## What you have to do
Your answer should consist of each line from the data below that contains "height".
*** Opening of Raw data ***
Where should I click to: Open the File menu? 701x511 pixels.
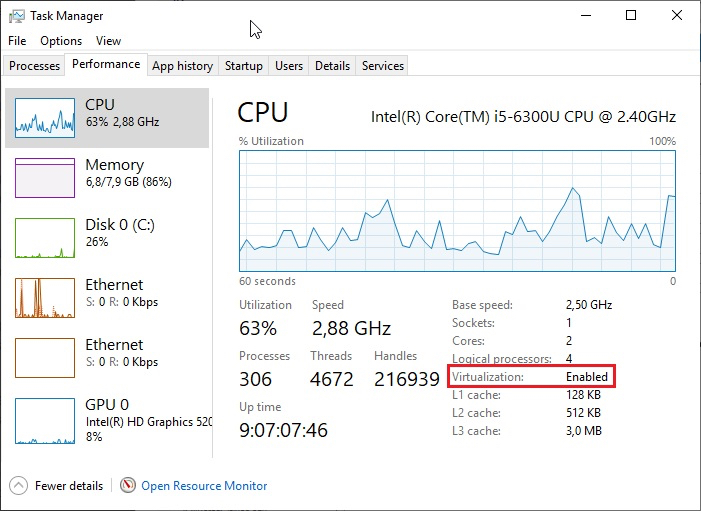(x=17, y=41)
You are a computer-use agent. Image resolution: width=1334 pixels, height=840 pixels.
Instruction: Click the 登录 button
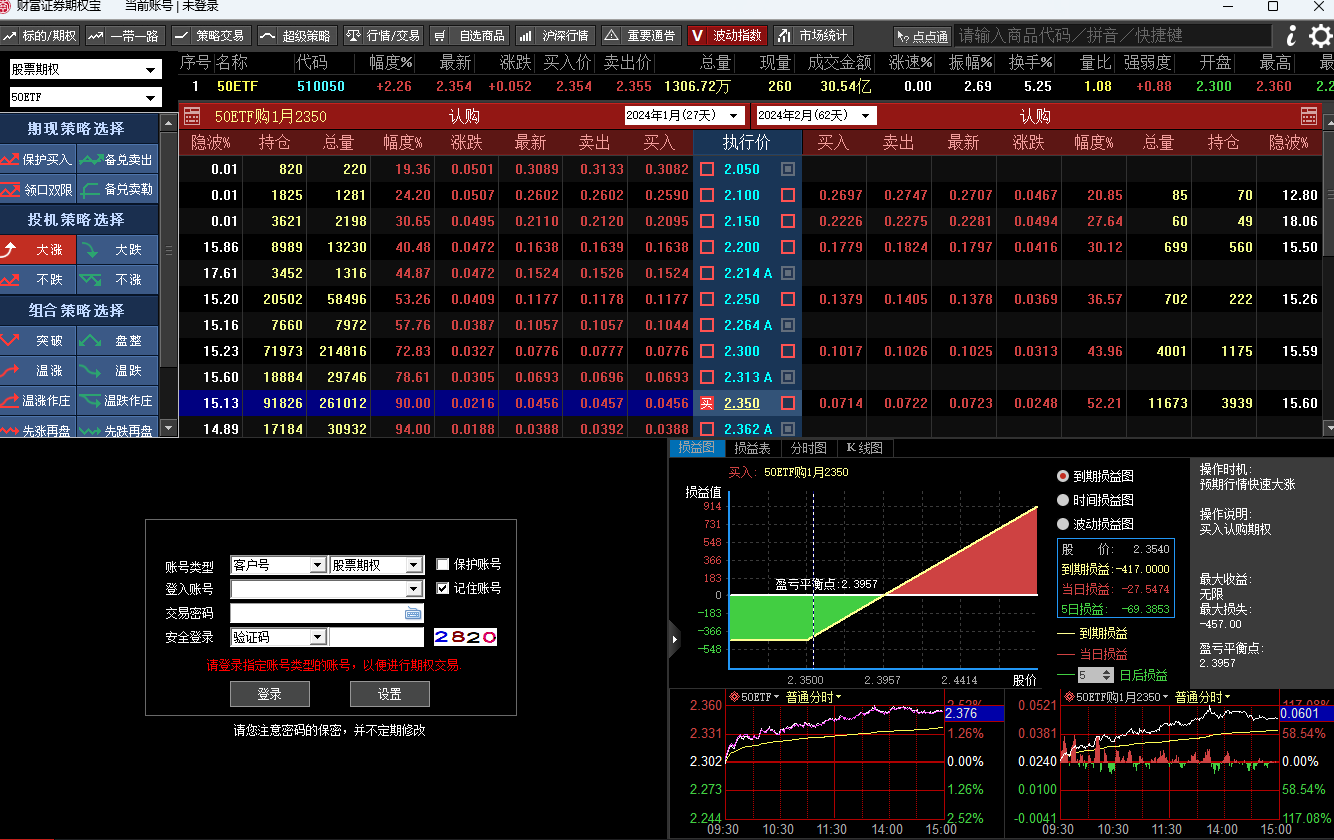(x=269, y=694)
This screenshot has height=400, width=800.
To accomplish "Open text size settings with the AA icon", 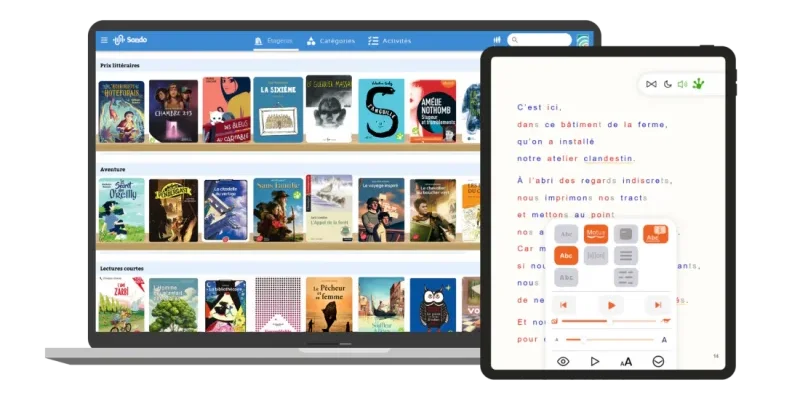I will (x=626, y=361).
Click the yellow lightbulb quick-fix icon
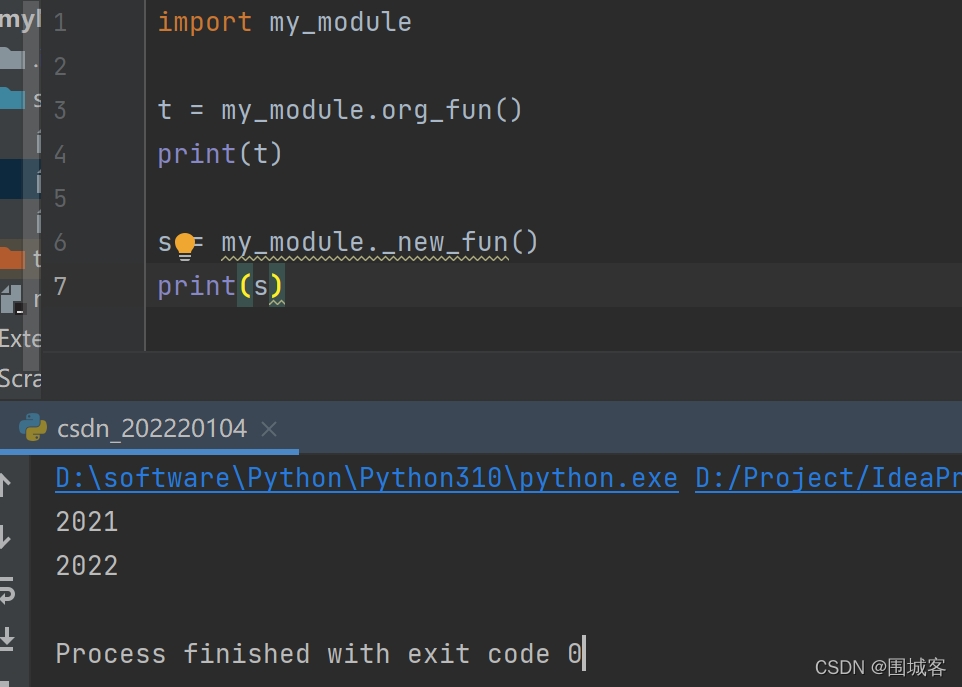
*** Close of Raw data ***
## Reply
You are a computer-use agent. Image resolution: width=1334 pixels, height=840 pixels.
This screenshot has height=400, width=800.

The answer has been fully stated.